Он показал руками, что хочет записать записку.
Она встала и вышла из-за ширм и по дороге осветила палату электричеством. Ослепительно-зловеще выступили белые ширмы, и подумалось, что их принесли откуда-то из мертвецкой, куда сейчас отнесут и его.
Она вернулась и сунула ему в руки карандаш и бумагу.
Гуляев написал, с трудом вырисовывая буквы:
— Требую отправить меня домой.
Вместо адреса, он поставил № телефона.
Сиделка взяла записку и возвратила:
— Ничего нельзя разобрать.
Гуляев вырвал у нее дрожащею рукой бумажку и старался написать еще раз, но теперь он видел и сам, что карандаш только совершенно бессмысленно ходит по бумаге.
«Я должен отдохнуть и успокоиться», — подумал он и отплюнул кровавую мокроту.
Полежав немного с закрытыми глазами, принялся писать опять. Ему хотелось написать цифру 2.
— Восемь? — спросила сочувственно сиделка.
Он отрицательно покачал головой, надеясь, что она станет спрашивать по порядку все цифры. Но она не догадалась этого сделать.
Он показал ей еще несколько раз карандашом на бумагу, потом, сообразив и обрадовавшись, выставил два пальца, нуль, один палец и два пальца по пяти.
Она покачала головою, показала, что ничего не понимает.
Он крикнул ей еще раз беззвучно, одними губами:
— Доктора, — и заметался в тоске по кровати.
Сиделка поправила вату и, взяв потихоньку из его рук карандаш и бумагу, вышла за ширмы.
Снова наступил полумрак.
Теперь кровь шла темными сгустками, которые он беспрестанно отплевывал, и оттого он лежал совсем на боку.
Он понимал, что главное заблуждение людей состоит в том, что они думают, что могут и должны что-то знать. Но на самом деле, человеку вовсе не нужно ничего знать. В этом и есть главный обман.
Вот он хотел что-то знать и ради этого отверг все то, что считал своим прежним знанием, как недостоверное. Но пошла кровь, и тогда оказалось, что он не может ничего знать, потому что пошла кровь. И было смешно и глупо, что он хотел что-то достоверно знать.

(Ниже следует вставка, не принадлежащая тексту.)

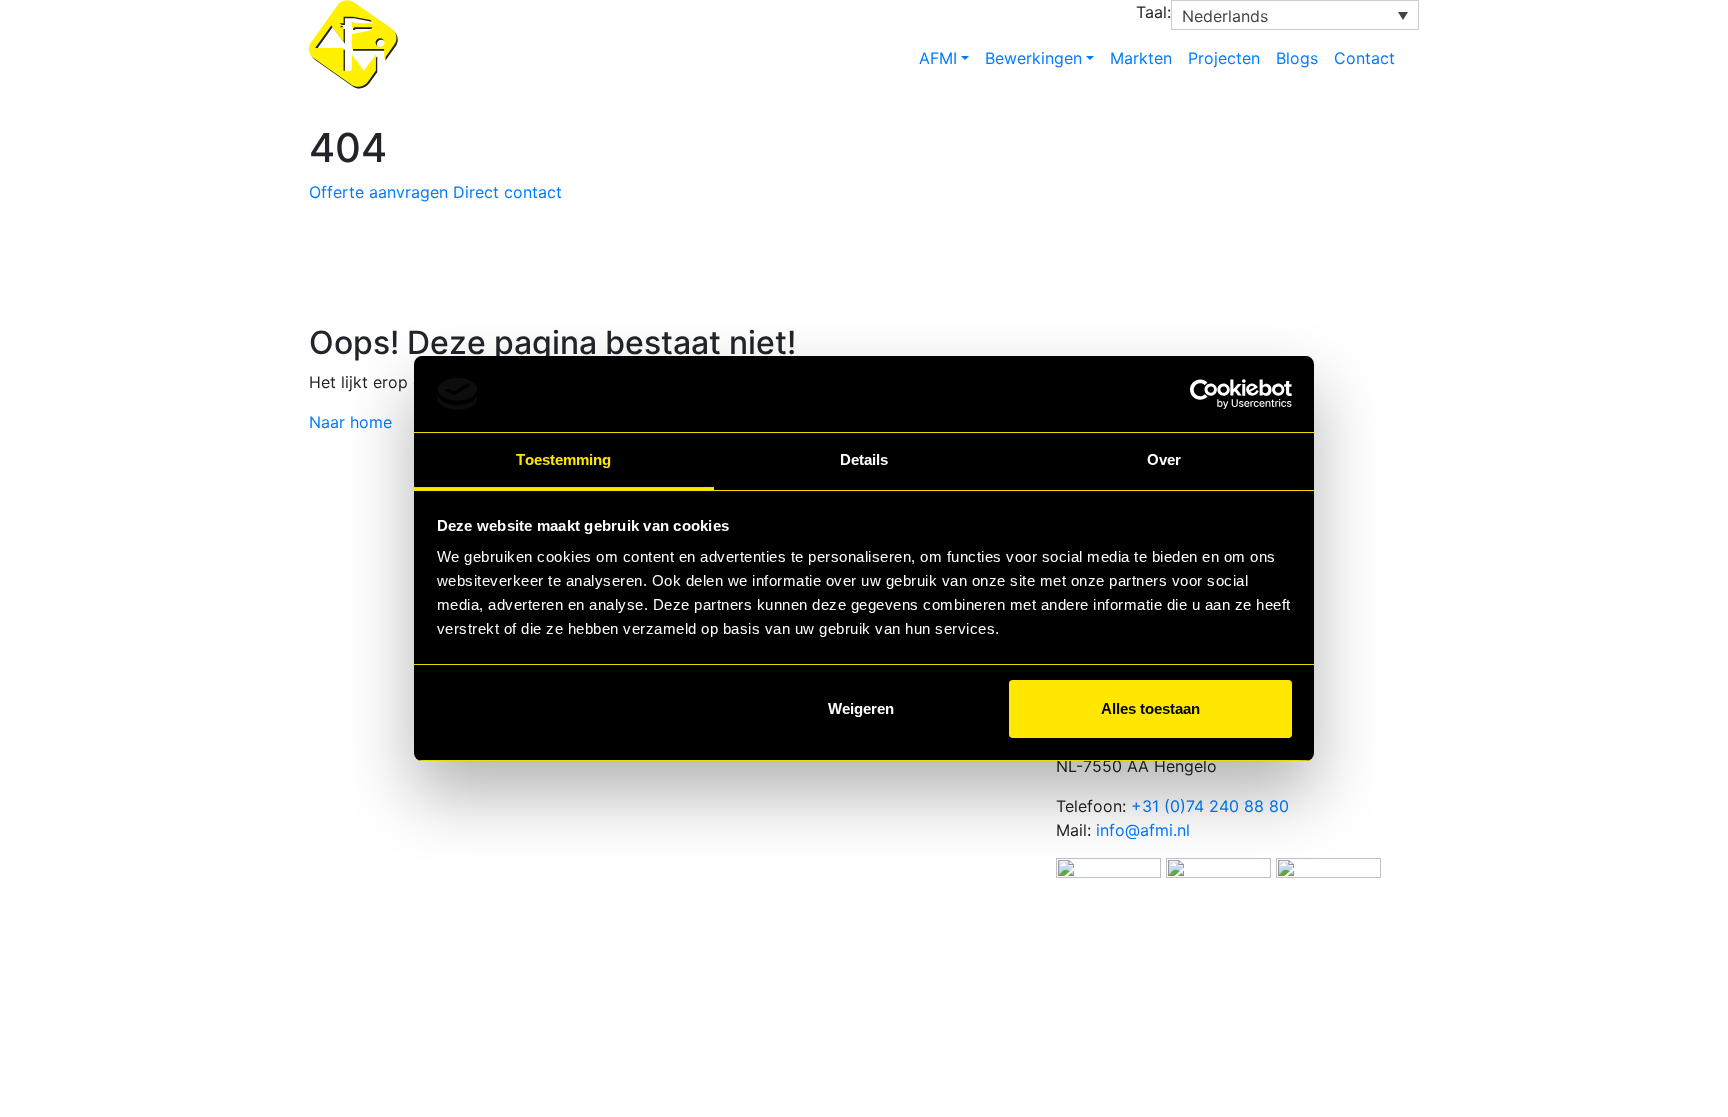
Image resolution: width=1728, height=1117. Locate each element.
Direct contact (507, 192)
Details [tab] (864, 459)
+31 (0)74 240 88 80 (1210, 806)
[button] (1295, 15)
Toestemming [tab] (563, 459)
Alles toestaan (1150, 708)
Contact (1364, 58)
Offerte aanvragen (378, 192)
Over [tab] (1164, 459)
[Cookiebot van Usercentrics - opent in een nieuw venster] (1204, 394)
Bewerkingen (1033, 58)
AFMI (938, 58)
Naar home (350, 422)
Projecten (1224, 58)
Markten (1141, 58)
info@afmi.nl (1143, 830)
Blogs (1297, 58)
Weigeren (861, 708)
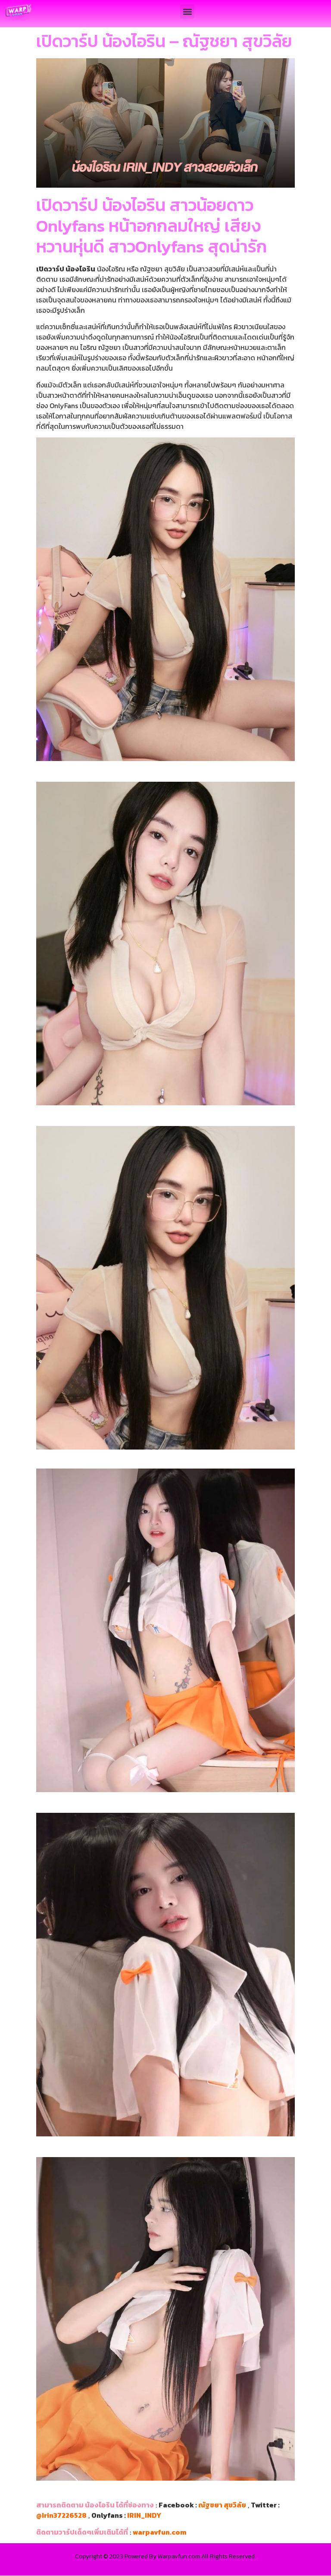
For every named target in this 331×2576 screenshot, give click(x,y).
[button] (187, 11)
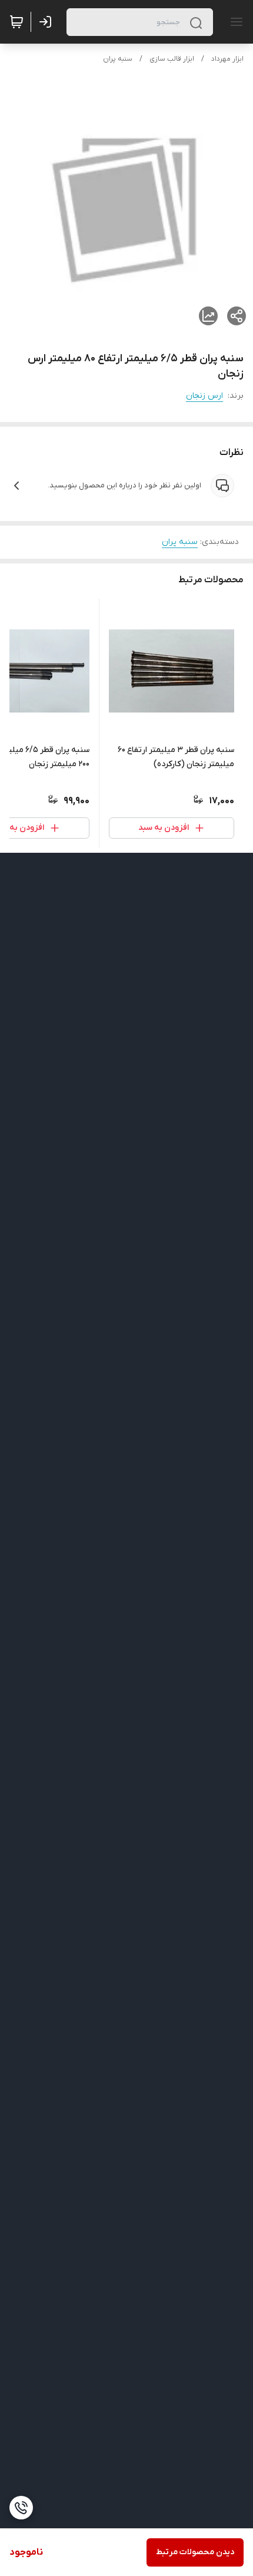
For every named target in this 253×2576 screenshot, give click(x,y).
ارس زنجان (204, 395)
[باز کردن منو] (234, 21)
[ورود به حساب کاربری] (47, 21)
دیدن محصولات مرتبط (195, 2552)
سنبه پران (117, 59)
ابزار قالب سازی (171, 59)
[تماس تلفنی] (21, 2507)
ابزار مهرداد (227, 59)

А потом нелепо и беспокойно стал мучить переполненный мочевой пузырь. И пришлось обратиться к помощи сиделки.
Было стыдно, охватывала холодная дрожь, и было омерзительно сознавать свою беспомощность, ненужность и грязь.
Он метался по постели.
«Я не хочу, не хочу, — говорил он себе. — Я отвергаю все, чего добивался когда-нибудь. Я признаю безумством и нелепостью всю мою жизнь. Я отвергаю то, что зовется истиной, и отвергаю то, что зовется правдой. Я презираю то, что зовется мысль, я презираю и ненавижу людей. Я ненавижу тот огромный обман, который зовется человечеством, жизнью и любовью».
Он сжимал и разжимал пальцы рук и корчился на постели.
— Тоскуете? — спросила сиделка.
Но он злобно посмотрел на нее и ничего не ответил.
«Я ненавижу каждое человеческое слово, каждый человеческий жест, потому что они есть ложь, страшная преступная ложь, только называющаяся правдой. И я не хочу правды, потому что она ложь. Я хочу лжи. Я не хочу правды, потому что правда есть омерзительная дрожь, грязь, тоска и страх. И потому что она не правда, а еще худшая ложь».
Он стискивал страдальчески зубы и вытягивался всем талом.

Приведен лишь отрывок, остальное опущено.